Full Link re: Pogrom:
http://medbib.com/Pogrom

And then read this about what really constituted a Cossack, their origins, offshoots, etc (QUITE complicated):

http://en.wikipedia.org/wiki/Cossacks

History is mucked up enough without modern-day contributions from souls who should know better than to further falsify it.

Comment by Bob

September 11, 2012 @ 8:13 pm

Note to my readers:
A person I know and respect, who happens to be of Polish descent–just like me–pointed out to me the unfairness and unjustness of my poem’s use of the words: “Polish Poison” and other negative references to Poland as a country and its people.

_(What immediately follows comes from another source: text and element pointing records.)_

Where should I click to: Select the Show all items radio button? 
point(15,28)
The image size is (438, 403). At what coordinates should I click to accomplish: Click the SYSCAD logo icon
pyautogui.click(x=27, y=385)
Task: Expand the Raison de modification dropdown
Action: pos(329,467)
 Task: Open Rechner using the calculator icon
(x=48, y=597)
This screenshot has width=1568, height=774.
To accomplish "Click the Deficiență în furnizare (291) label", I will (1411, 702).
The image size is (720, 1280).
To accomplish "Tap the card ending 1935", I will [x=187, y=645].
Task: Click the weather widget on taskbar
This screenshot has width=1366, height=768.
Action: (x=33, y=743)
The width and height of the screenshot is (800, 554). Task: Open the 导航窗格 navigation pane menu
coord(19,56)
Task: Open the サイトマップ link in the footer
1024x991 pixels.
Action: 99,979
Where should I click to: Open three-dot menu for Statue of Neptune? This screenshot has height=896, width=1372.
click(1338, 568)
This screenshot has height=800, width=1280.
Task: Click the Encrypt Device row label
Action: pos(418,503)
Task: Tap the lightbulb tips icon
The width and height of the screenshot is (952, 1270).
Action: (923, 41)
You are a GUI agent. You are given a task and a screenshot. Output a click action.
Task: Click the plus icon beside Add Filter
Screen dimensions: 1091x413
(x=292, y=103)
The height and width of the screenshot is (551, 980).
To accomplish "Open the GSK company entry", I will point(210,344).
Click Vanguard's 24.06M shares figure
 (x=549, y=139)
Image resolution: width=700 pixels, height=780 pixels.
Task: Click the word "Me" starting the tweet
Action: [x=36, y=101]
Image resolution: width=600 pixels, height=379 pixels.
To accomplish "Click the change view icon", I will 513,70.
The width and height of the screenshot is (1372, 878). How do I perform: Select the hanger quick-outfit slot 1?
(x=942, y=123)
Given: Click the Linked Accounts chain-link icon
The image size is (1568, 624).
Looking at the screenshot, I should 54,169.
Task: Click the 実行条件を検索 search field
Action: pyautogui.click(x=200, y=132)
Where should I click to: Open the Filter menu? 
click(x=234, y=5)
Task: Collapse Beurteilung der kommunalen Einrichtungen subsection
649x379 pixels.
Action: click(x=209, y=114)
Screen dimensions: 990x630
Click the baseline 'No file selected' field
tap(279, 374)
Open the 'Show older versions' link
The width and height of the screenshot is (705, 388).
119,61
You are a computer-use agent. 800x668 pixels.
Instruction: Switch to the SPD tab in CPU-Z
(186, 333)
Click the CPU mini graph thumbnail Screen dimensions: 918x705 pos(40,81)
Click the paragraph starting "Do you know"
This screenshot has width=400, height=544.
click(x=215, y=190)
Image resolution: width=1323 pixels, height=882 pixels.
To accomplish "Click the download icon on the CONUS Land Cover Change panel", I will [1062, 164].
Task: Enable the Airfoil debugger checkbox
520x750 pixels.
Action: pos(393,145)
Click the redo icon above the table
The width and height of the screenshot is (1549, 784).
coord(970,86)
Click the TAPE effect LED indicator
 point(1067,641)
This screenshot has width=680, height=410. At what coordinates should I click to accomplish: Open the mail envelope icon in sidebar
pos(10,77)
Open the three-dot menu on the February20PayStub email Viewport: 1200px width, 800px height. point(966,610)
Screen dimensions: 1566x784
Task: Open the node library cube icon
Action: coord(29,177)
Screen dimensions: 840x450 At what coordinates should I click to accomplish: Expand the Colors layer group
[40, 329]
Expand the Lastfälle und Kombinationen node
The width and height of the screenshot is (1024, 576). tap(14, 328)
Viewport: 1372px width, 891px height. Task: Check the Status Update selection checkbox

I agree with that person, a wonderful person, and she motivated me to rewrite some select parts of my poem. I have done that. Though I hadn’t intended it, my unconscious and casual use of those offending words was as vivid a display of prejudice as what I was describing.

I appreciate her making me more aware of my insensitivity. Also, I am sorry if anyone of Polish descent read my words, and was hurt by them. My eyes are opened a little wider now.

I learn slowly, but I do learn.

Robert M. Katzman — 9/11/12

Comment by S.

September 12, 2012 @ 3:21 pm

Thank you, Bob, for rescinding what you did, your willingness to contemplate and rewrite your work, and proferring your comments (both publicly and privately).

All of it restored my faith and memory of a man of integrity, courage, talent, and yes…wisdom, that I met in Bob Katzman.